Once that was accomplished, then what? The sun had set on the life she had shared with Khalid, and a long, bitter night had followed. With Arowan's death might it end and a new life dawn?

"How did you talk her down Anomen?" asked Coran, shattering her thoughts.

"We didn't. I doubt there is anything anyone could have said that would have dissuaded her from jumping at that point," Anomen told him. "I went in after her and pulled her out. Once she was healed and unconscious Dorn and I had to decide what to do. There wasn't much time. Too many people saw her turn back from the Slayer. The city guard were looking for her and as soon as she woke up I knew she'd try the same thing again. I panicked and… Dorn tricked me into thinking it was my own idea but… he steered me to Numbing Potions like a dog driving a sheep into a pen."

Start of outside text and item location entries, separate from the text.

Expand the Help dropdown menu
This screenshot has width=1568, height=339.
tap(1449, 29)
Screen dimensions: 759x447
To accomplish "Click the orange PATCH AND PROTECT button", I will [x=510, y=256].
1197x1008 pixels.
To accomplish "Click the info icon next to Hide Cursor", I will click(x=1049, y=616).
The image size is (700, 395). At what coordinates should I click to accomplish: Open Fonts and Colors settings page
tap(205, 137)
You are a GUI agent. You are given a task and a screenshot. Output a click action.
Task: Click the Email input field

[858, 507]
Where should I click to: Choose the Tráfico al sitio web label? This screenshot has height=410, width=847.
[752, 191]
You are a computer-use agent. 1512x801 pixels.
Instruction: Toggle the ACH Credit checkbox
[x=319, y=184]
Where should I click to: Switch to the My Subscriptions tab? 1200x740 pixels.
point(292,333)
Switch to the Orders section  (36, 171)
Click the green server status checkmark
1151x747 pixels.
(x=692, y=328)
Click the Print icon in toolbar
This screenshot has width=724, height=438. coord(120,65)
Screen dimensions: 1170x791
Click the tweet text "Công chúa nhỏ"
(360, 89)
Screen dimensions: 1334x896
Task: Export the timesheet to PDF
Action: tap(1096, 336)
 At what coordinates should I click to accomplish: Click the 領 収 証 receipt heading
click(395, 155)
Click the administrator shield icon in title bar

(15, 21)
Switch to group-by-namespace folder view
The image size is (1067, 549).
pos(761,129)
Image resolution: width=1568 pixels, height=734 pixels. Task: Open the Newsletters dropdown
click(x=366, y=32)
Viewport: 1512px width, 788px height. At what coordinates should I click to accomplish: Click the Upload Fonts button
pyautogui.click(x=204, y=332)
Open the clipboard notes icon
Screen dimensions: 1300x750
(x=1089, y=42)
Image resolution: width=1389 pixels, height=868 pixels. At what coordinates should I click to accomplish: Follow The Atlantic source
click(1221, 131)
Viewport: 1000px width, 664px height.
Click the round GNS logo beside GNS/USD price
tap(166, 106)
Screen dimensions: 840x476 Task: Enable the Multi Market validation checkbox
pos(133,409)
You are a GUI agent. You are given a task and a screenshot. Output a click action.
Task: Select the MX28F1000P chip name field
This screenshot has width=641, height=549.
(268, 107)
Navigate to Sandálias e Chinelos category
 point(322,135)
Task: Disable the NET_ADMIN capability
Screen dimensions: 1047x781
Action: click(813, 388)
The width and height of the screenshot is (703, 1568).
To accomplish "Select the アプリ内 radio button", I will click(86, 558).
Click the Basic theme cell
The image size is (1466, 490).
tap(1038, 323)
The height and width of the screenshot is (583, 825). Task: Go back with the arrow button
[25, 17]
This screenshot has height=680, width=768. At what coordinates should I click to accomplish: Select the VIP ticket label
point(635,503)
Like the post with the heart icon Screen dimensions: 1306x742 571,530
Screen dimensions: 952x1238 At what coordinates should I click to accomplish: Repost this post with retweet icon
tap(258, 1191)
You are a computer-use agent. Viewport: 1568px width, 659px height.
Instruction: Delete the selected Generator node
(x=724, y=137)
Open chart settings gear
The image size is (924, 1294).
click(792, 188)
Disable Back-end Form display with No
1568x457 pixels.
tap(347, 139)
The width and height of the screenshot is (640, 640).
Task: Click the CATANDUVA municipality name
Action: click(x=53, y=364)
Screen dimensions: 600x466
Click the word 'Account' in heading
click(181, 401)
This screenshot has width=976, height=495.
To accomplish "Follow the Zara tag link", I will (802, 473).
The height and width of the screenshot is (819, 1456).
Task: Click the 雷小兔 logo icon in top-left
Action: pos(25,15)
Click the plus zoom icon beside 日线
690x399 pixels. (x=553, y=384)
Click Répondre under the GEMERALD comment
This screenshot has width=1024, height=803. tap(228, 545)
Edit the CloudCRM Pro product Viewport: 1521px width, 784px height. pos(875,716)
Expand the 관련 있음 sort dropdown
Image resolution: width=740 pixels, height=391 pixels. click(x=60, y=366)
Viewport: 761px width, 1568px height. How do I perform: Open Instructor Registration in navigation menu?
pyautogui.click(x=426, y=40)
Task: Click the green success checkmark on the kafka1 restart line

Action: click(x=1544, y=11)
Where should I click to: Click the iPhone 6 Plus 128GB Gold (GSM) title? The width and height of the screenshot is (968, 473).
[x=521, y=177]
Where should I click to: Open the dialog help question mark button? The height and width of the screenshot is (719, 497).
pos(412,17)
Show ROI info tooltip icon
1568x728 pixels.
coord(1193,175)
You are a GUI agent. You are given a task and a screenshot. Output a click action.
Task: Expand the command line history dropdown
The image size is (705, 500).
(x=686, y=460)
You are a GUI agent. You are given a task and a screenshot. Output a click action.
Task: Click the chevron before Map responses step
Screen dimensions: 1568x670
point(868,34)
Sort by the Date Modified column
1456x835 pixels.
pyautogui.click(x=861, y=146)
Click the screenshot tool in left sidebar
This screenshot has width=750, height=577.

"Idiot," muttered Jaheira. Anomen did not disagree with her.

"I am sorry," he told them sincerely, looking at the others at last. "I realise that no apology can ever be enough. All I can say in my own defence is that I first met her when she was on Numbing Potions and it did not seem like such a huge problem. She was strange and off-putting certainly, but relatively benign. I still do not fully understand why this time was so different."

"Her goals had changed," Viconia answered him. "The first time she was concerned simply with getting Khalid and Jaheira away from Irenicus. The second time you gave her the potions while she was determined to stop evil, herself especially."

"Herself being, ultimately, Bhaal." Coran finished in a constricted voice. Unlike the other males in the group, the elf had little compunction when it came to weeping in public and tears were flowing freely down his angular face. "He was right, you know. I do love him. In all the forms I've known him, the smug bastard. And if we can't stop this, he'll die."

"And me, don't forget. If we fail, I'll die too!" Viconia reminded him. She rolled her scarlet eyes, offended, and huffed. "Oh never mind. I realise nobody cares about that, but I don't fancy any of your chances either. The apocalyptic wars and famines that follow will doubtless claim you all. Come then, let us away. From one cesspit of stinking rivvil to another even fouler. Baldur's Gate calls!"

"Don't you die either way Viconia, whether we fail or not?" Jaheira enquired pleasantly. "Oh, that's right. I almost forgot. Lolth will come crawling out from under a rock and drag you off to an eternity of torture in the Demon Web pits."

The druid sounded frightfully pleased at the prospect but Viconia didn't care. She smiled grimly at the water. Her distant reflection smiled back at her.

"No, mongrel, she will not."

Distorted by the water, shadowy, but with red-wine eyes like slithers of flame amongst the ripples. Hers was the reflection of a survivor. Against all odds she had made it this far, and she would make it further. For in her desperation, penned in by dragons in Balthazaar's cloister, she had devised a means of escaping not only Abazigal but Lolth as well.

"Nobody could defy the Spider Queen… except another god!" Viconia thought aloud, though in barely more than a whisper. "And Bhaal you bastard: you owe me."